Exploring Long-Term Prediction of Type 2 Diabetes Microvascular Complications
This work addresses the challenge of integrating diverse clinical data for healthcare providers, though it is incremental as it builds on existing code-agnostic methods.
The study tackled the problem of predicting long-term microvascular complications in Type 2 Diabetes using electronic healthcare records by employing a code-agnostic text representation approach with clinical language models, and found that it outperformed code-based models, with better performance at longer prediction windows but bias toward the first complication.

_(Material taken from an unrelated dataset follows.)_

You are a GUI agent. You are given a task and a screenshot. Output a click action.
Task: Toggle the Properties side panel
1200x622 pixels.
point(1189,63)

Electronic healthcare records (EHR) contain a huge wealth of data that can support the prediction of clinical outcomes. EHR data is often stored and analysed using clinical codes (ICD10, SNOMED), however these can differ across registries and healthcare providers. Integrating data across systems involves mapping between different clinical ontologies requiring domain expertise, and at times resulting in data loss. To overcome this, code-agnostic models have been proposed. We assess the effectiveness of a code-agnostic representation approach on the task of long-term microvascular complication prediction for individuals living with Type 2 Diabetes. Our method encodes individual EHRs as text using fine-tuned, pretrained clinical language models. Leveraging large-scale EHR data from the UK, we employ a multi-label approach to simultaneously predict the risk of microvascular complications across 1-, 5-, and 10-year windows. We demonstrate that a code-agnostic approach outperforms a code-based model and illustrate that performance is better with longer prediction windows but is biased to the first occurring complication. Overall, we highlight that context length is vitally important for model performance. This study highlights the possibility of including data from across different clinical ontologies and is a starting point for generalisable clinical models.